The USD/CAD bulls went on the offensive on Tuesday, eventually breaking through the 1.28 handle and connecting with a H4 Quasimodo resistance planted at 1.2823. The Quasimodo line was highlighted in yesterday’s report as a potential sell zone, but we were looking for H4 price to chalk up a bearish selling wick that pierced through 1.28 and tapped orders around 1.2833 as a way of trade confirmation (a bearish pin bar). As you can see this did not happen, so we passed. 1.2823 responded nicely on the m30 intraday chart, nonetheless, which brought the candles back down to the 1.28 neighborhood.

On the weekly timeframe, it is likely a concerning time for sellers as weekly price recently crossed back above weekly resistance at 1.2778. Turning our attention to the daily timeframe, however, daily price is seen trading within shouting distance of a daily trendline resistance drawn from the low 1.2061. Could this daily line be enough to halt buying above weekly resistance?

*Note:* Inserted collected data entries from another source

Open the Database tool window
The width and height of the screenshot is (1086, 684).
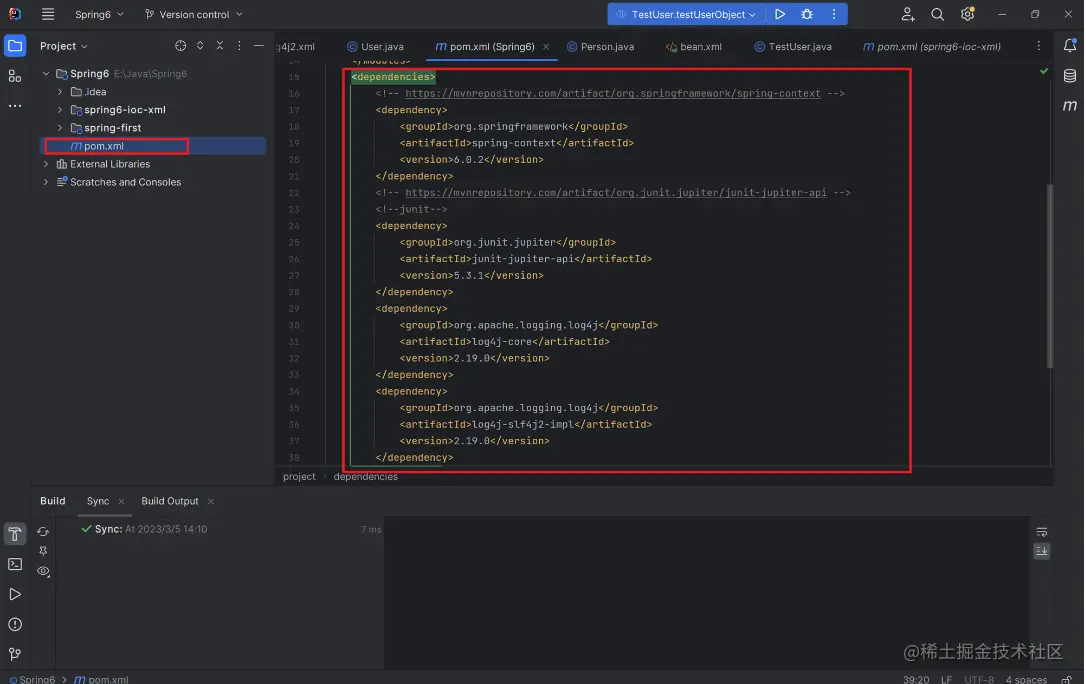tap(1069, 76)
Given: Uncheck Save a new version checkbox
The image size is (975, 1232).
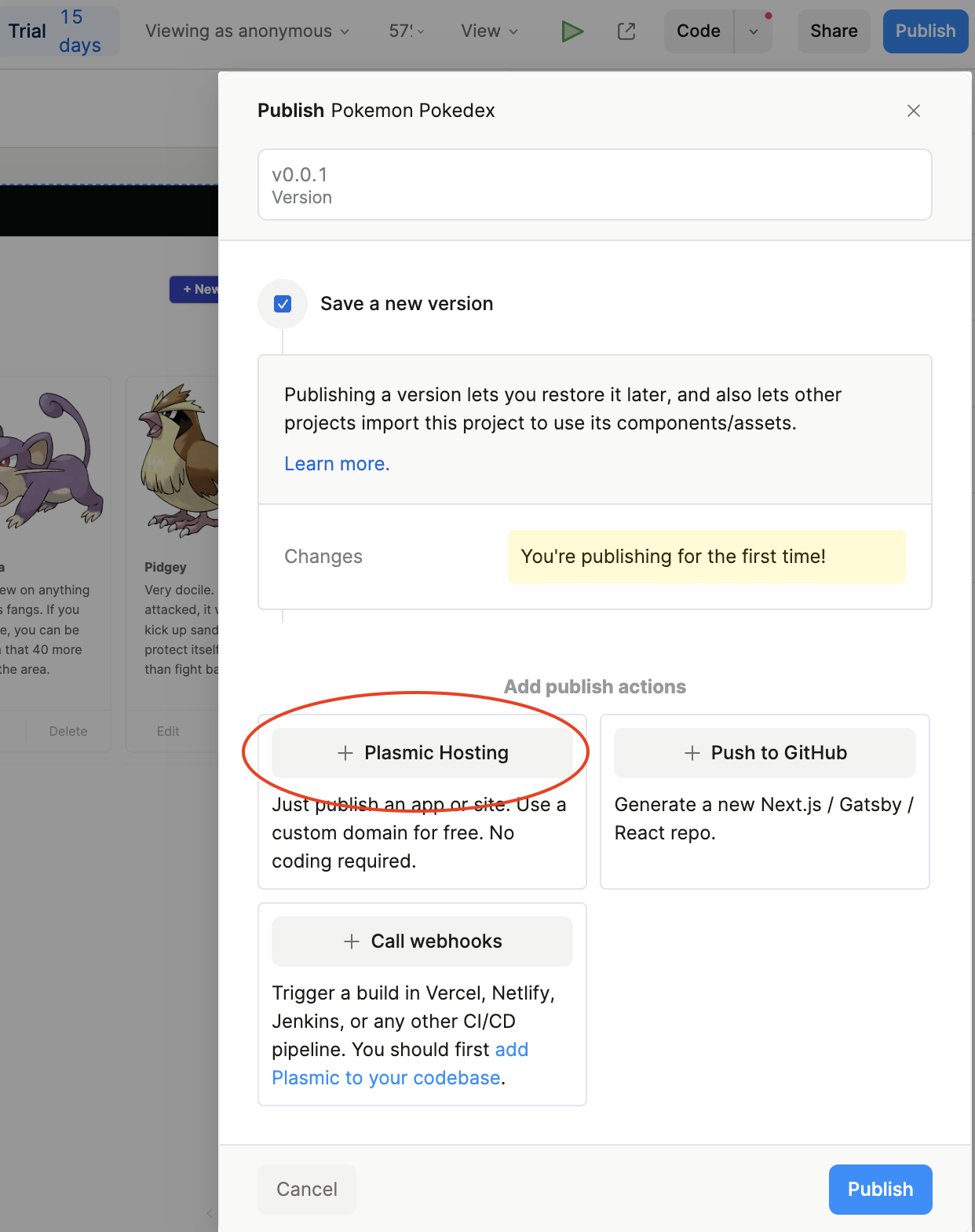Looking at the screenshot, I should 283,304.
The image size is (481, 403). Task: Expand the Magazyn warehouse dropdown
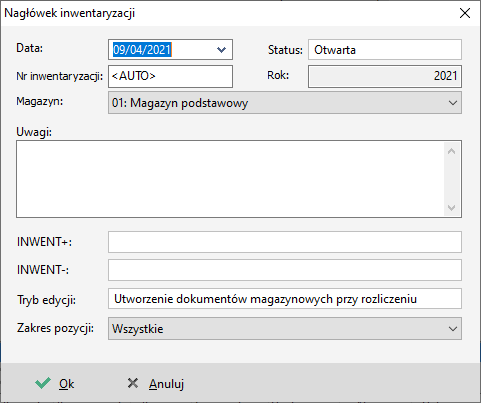tap(453, 103)
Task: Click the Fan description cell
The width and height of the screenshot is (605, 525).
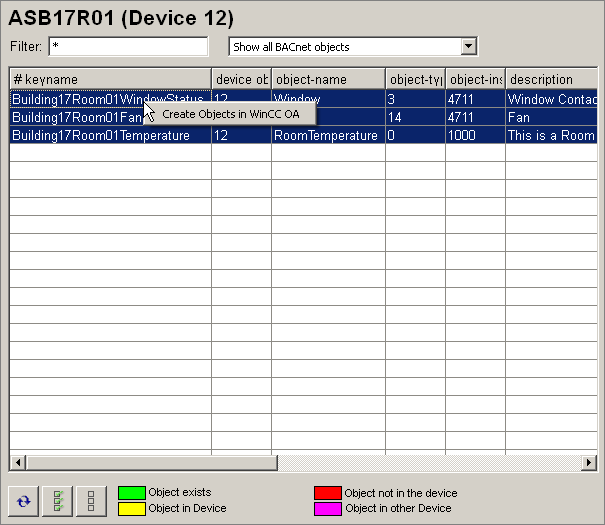Action: point(550,117)
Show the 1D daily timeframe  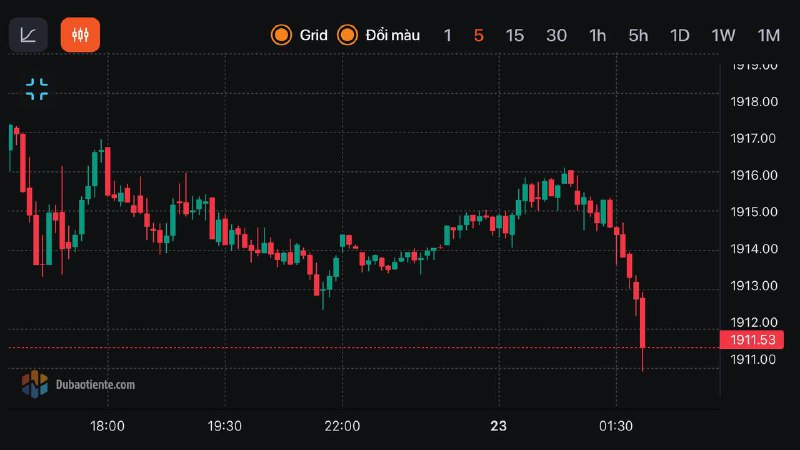point(680,35)
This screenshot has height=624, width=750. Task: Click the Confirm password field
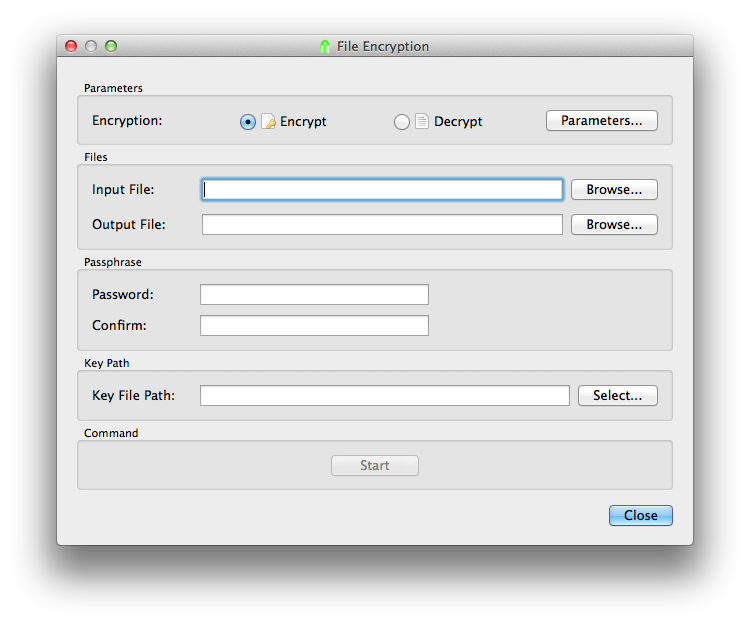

Suggestions: A sell at the noted H4 Quasimodo resistance level is considered a risk at the moment. Besides 1.28 being a potential support, one also has to take into account the position of price on the weekly timeframe (see above). A buy at current prices, nevertheless, would be just as risky, in our view. This is largely due to the daily trendline resistance mentioned above, and also we believe that it is far too early to tell if the weekly resistance level is consumed or not.

Data points to consider: US prelim GDP q/q and FOMC member Dudley speech at 1.30pm; Fed Chair Yellen testifies and US pending home sales m/m at 3pm GMT.